Heureusement, notre Simoneau aime sa femme. Il ne cesse de le répéter même si cette Hélène est à peu près absente du récit. Après un acte de contrition chez les Alcooliques anonymes, notre fils en manque de géniteur se refait une virginité grâce à l’écriture d’une biographie de Simoneau père. L’homme aurait joué un rôle important lors de la Révolution tranquille au Québec.
Chaos
Un manuscrit jonché de fautes grammaticales, de non-sens, de grossièretés, d’idioties qui font sursauter à chaque page. On en vient à éprouver un plaisir malsain à poursuivre cette lecture pour voir quelles tortures l’auteur va infliger à la langue française.

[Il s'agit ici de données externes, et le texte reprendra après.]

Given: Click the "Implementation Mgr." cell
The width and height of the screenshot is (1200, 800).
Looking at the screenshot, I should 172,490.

«À peine vingt-quatre heures après son départ, j’ai reçu un message sur mon répondeur. Je l’ai pris lorsque je suis revenu d’avoir été me promener dehors pour changer d’air. » (p.91)
Si seulement Jean-Luc Doumont mettait en pratique les conseils de son maître en écriture Marc Fisher. À le lire, on croirait qu’il a appris le français dans une grammaire rédigée par Jean Chrétien.

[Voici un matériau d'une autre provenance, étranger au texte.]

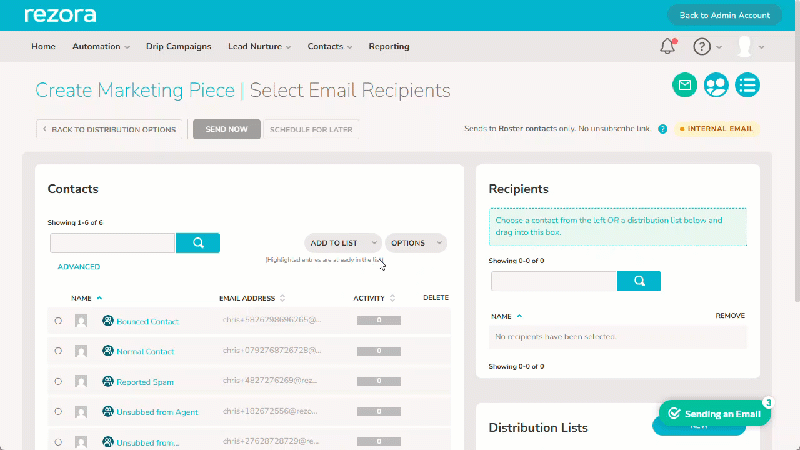Select the Normal Contact radio button
The image size is (800, 450).
pos(58,351)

«Elle doit être comme le vin, plus mature elle devient, plus meilleure elle devient.» (p.134)
Jean-Luc Doumont démontre par l’absurde le rôle de l’éditeur et sa nécessité. «Petits hasards de la vie, une Saga made in Québec» illustre les pires facettes de l’écriture et de l’édition. Aucune mise en page, toutes les règles bafouées dans une langue atroce.

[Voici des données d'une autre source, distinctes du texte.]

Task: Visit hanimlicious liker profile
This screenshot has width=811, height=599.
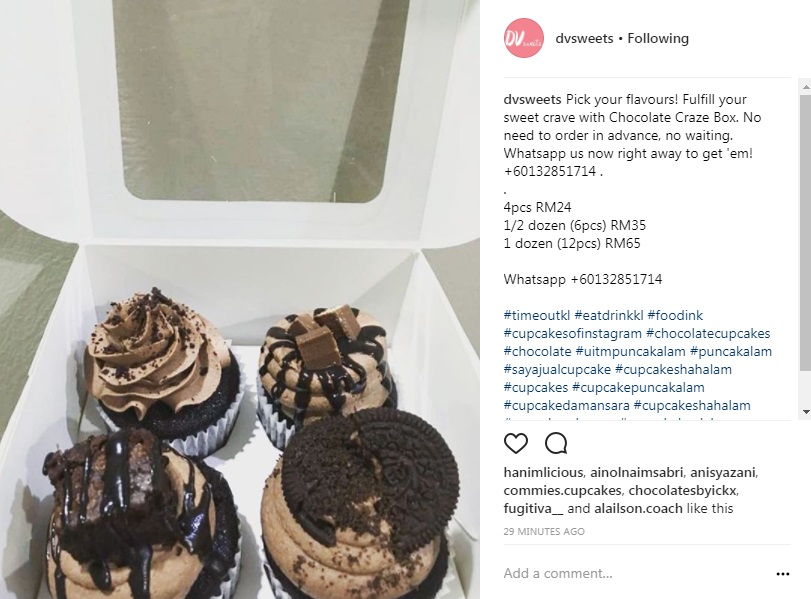Action: [543, 472]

«Aujourd’hui, les pages se transforment en page internet, l’interactivité est de mise. Les égocentricités de l’écriture s’exhibent sur la toile internet sous différents surnoms et bien souvent sous un mauvais visage. Les quelques indices que l’on décèle dans les écrits, sont pour prendre une responsabilité sociale. Foutaise!» (p.74)
Jean-Luc Doumont est l’exemple de cette «égocentricité» et de ce «mauvais visage». Heureusement, Internet permet de balancer le tout à la poubelle en un clic.
«Petits hasards de la vie, une saga Made in Québec» de Jean-Luc Doumont est paru aux Éditions Atelier de presse.